→ YOUR INSTRUCTIONS
Among the lines below, take the one holding "Identify the click", the one holding "комментарий (146, 908)", and all lines between them. Set them down exactly.

→ PROVIDED DATA
◇ ◇ ◇ ◇ ◇ ◇ ◇

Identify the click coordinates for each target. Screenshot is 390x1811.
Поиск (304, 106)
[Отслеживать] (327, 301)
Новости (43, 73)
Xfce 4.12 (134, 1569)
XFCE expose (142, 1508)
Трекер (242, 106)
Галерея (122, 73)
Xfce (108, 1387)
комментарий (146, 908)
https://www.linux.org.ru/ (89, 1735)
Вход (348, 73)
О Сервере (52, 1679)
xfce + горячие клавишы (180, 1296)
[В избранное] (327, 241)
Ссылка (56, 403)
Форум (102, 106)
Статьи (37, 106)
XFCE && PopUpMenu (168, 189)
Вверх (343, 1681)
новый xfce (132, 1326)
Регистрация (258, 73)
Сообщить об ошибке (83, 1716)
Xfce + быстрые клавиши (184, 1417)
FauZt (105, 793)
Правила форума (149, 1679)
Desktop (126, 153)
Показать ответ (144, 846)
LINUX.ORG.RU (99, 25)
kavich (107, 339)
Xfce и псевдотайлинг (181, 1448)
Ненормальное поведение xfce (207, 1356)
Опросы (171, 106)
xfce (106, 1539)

◇ ◇ ◇ ◇ ◇ ◇ ◇

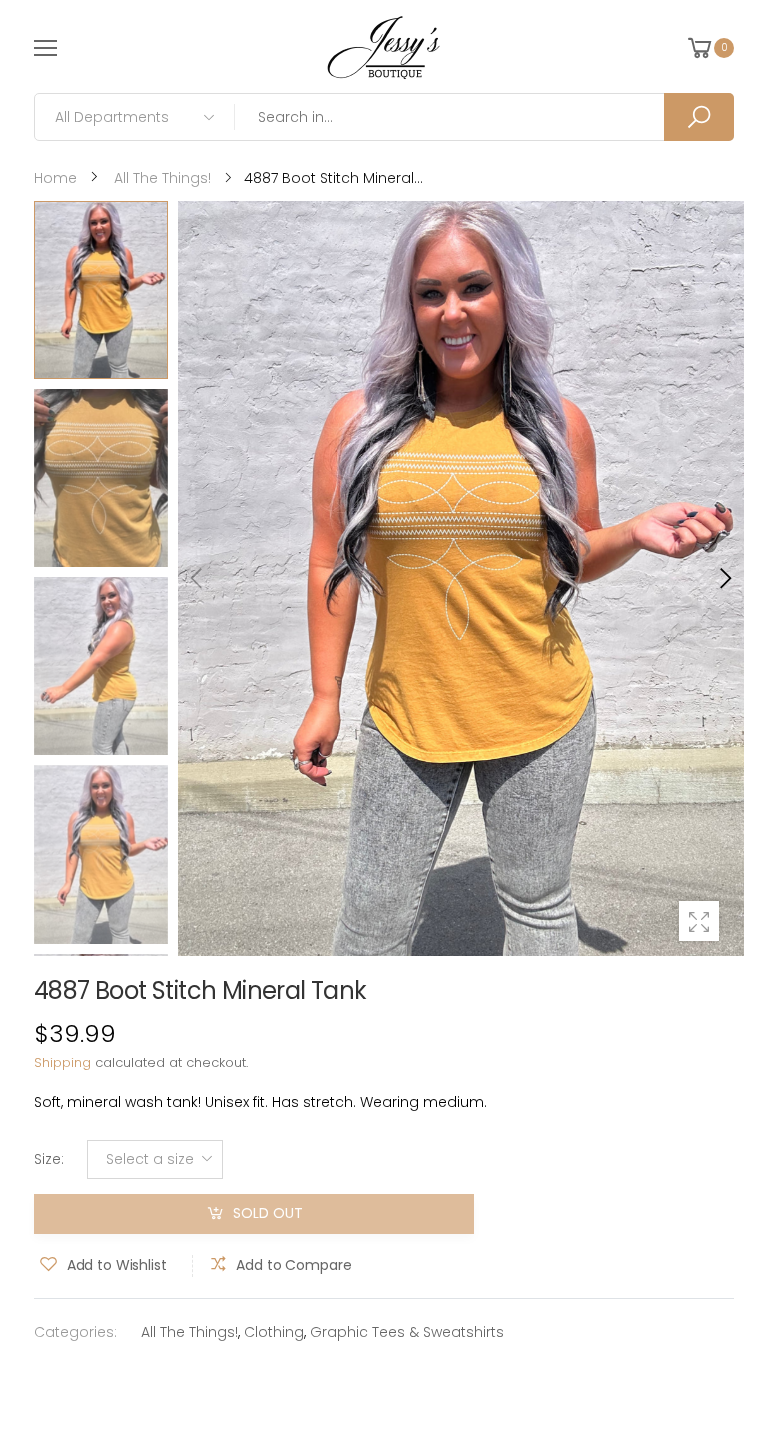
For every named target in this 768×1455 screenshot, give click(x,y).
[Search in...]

◇ ◇ ◇ ◇ ◇ ◇ ◇

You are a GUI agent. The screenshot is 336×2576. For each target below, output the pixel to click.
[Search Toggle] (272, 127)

◇ ◇ ◇ ◇ ◇ ◇ ◇

→ RESPONSE AREA
Identify the click coordinates for each target. Screenshot is 390x1811.
Поиск (304, 106)
[Отслеживать] (327, 301)
Новости (43, 73)
Xfce 4.12 (134, 1569)
XFCE expose (142, 1508)
Трекер (242, 106)
Галерея (122, 73)
Xfce (108, 1387)
комментарий (146, 908)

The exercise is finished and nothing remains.